Posted on June 15, 2026

Is My Pond Leaking, or Is It Just Summer Evaporation?

It is one of the most common questions I get once the weather warms up: “Jordan, my water level keeps dropping. Do I have a leak?” Sometimes the answer is yes. But more often than not, the cause turns out to be something simple. Before you start to worry, here is how to tell the difference, where leaks usually hide, and what is actually worth calling someone about.

Is It a Leak, or Just Evaporation?

Here is the part most people do not realize: ponds lose water to evaporation every single day, and in a hot Virginia summer, that adds up fast. At a minimum, expect to lose somewhere around an inch of water per week to evaporation alone. With an active waterfall or stream running, since moving water evaporates faster than still water, that number climbs quickly, and a loss of half an inch to three-quarters of an inch per day is common.

So a dropping water level is not automatically a leak. The real question is how much you are losing, and that is exactly what the test below will help you figure out.

How to Test for a Pond Leak Yourself

Want to check before you call anyone?

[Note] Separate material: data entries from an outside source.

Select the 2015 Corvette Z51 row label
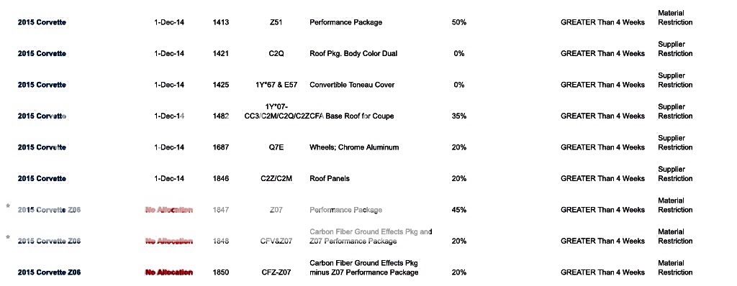 click(x=42, y=22)
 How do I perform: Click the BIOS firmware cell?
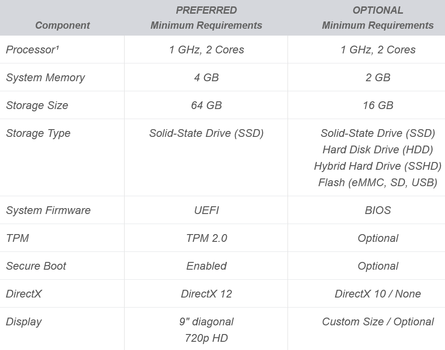tap(378, 210)
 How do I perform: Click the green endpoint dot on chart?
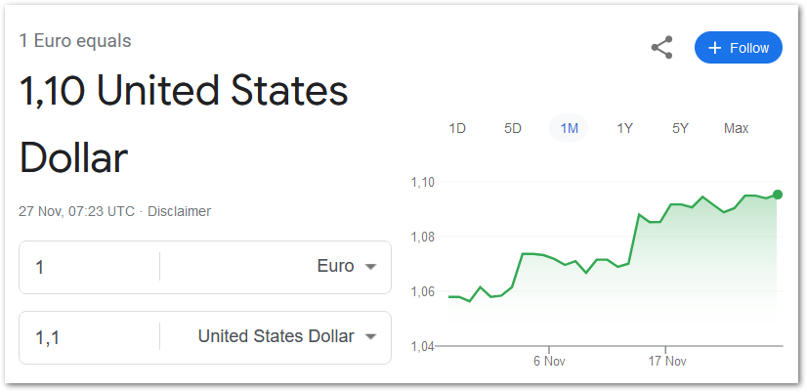click(x=777, y=195)
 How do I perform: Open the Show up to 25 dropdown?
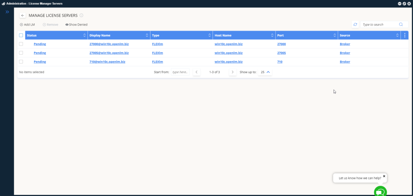click(265, 72)
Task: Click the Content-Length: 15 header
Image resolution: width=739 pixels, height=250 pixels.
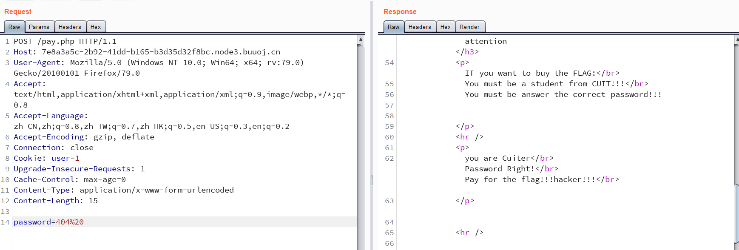Action: click(56, 201)
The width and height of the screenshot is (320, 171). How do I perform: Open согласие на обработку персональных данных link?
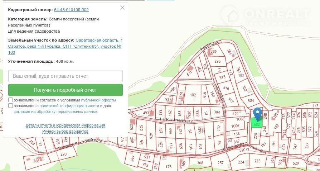[55, 111]
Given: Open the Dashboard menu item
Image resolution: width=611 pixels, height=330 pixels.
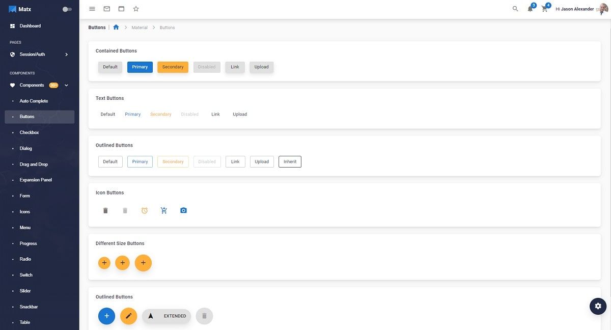Looking at the screenshot, I should coord(30,25).
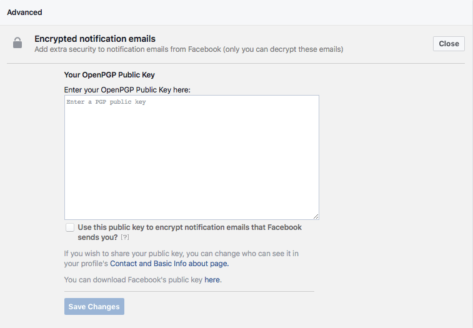Image resolution: width=473 pixels, height=328 pixels.
Task: Click the If you wish to share paragraph
Action: click(181, 258)
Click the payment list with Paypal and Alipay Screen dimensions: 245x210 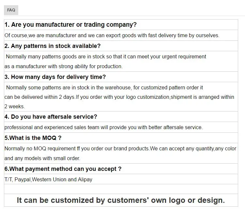click(x=48, y=180)
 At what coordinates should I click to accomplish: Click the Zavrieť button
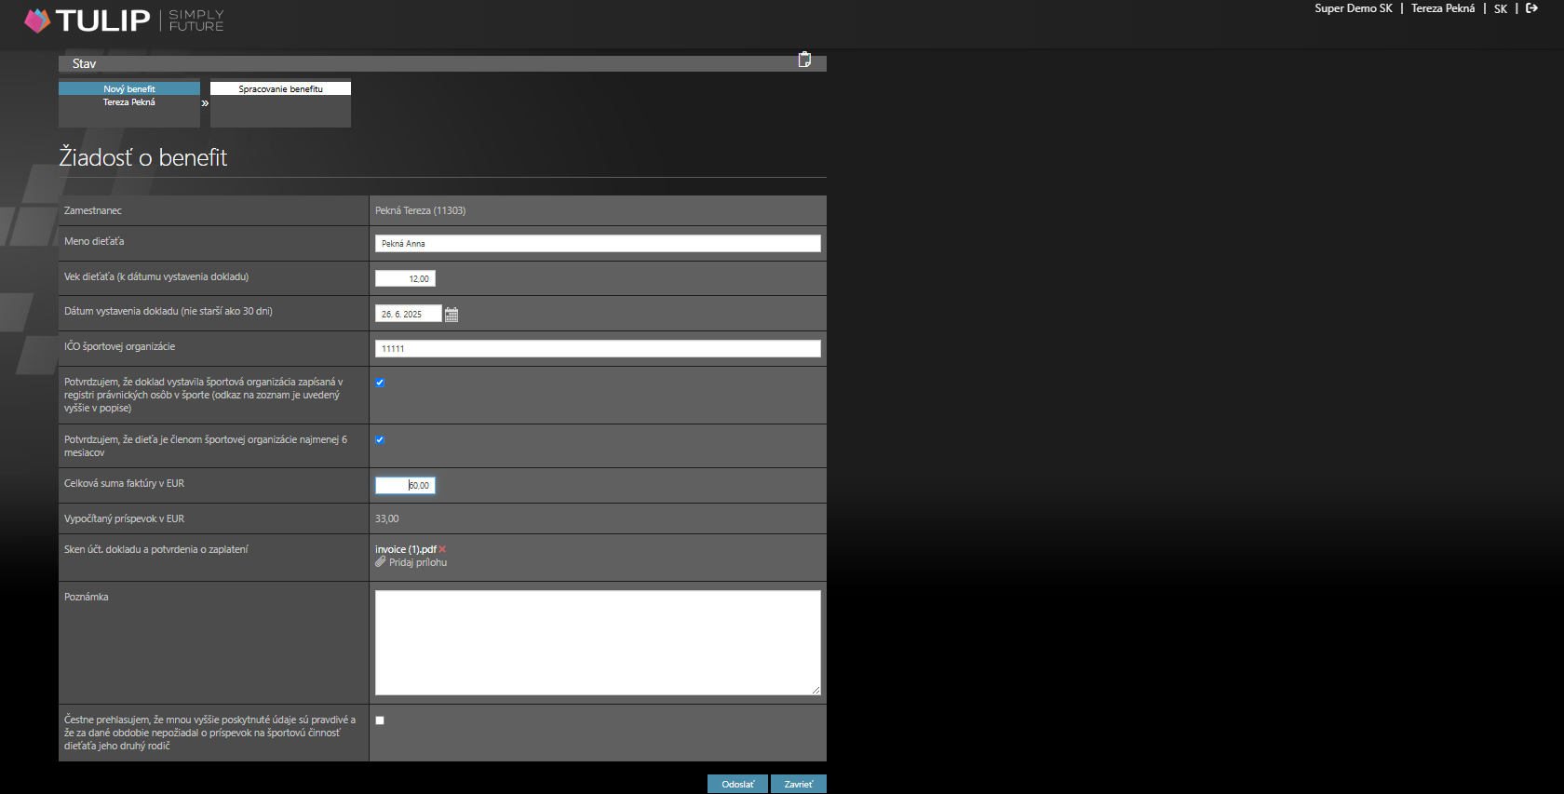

Here is an easy way to narrow it down:

  1. Top your pond off to its normal level.
  2. Turn off the pump and waterfall, then mark the water line with tape or a grease pencil.
  3. Let it sit for a day or two, then check the mark.

 

If the level holds steady with the pump off but drops when it is running, the issue is almost always somewhere in the waterfall, stream, or plumbing, not the pond basin itself. If it keeps dropping steadily even with everything off, the leak is more likely in the pond liner.

Either way, you have just narrowed it down enormously before anyone sets foot in your yard.

If you have fish, add a small battery-powered aerator while the pump is off so they have plenty of oxygen during the test.

Where Do Pond Leaks Usually Hide?

After years of tracking these down across the Richmond area, I can tell you most leaks are not dramatic. The usual suspects are:

Settled Liner Edges

By far the most common culprit. Over time, the ground beneath a liner edge along the waterfall or stream can shift and settle, letting water trickle over the edge where you cannot see it.

A Stream Blocked by Debris

Leaves, sticks, or overgrown plants can back water up in the stream and push it over the side of the liner.

The Skimmer or Biofalls

Loose fittings or a clogged skimmer basket are an easy source of sneaky water loss.

Plumbing Connections

A small drip at a fitting can quietly drain a surprising amount of water over time, especially when it is hidden behind rockwork.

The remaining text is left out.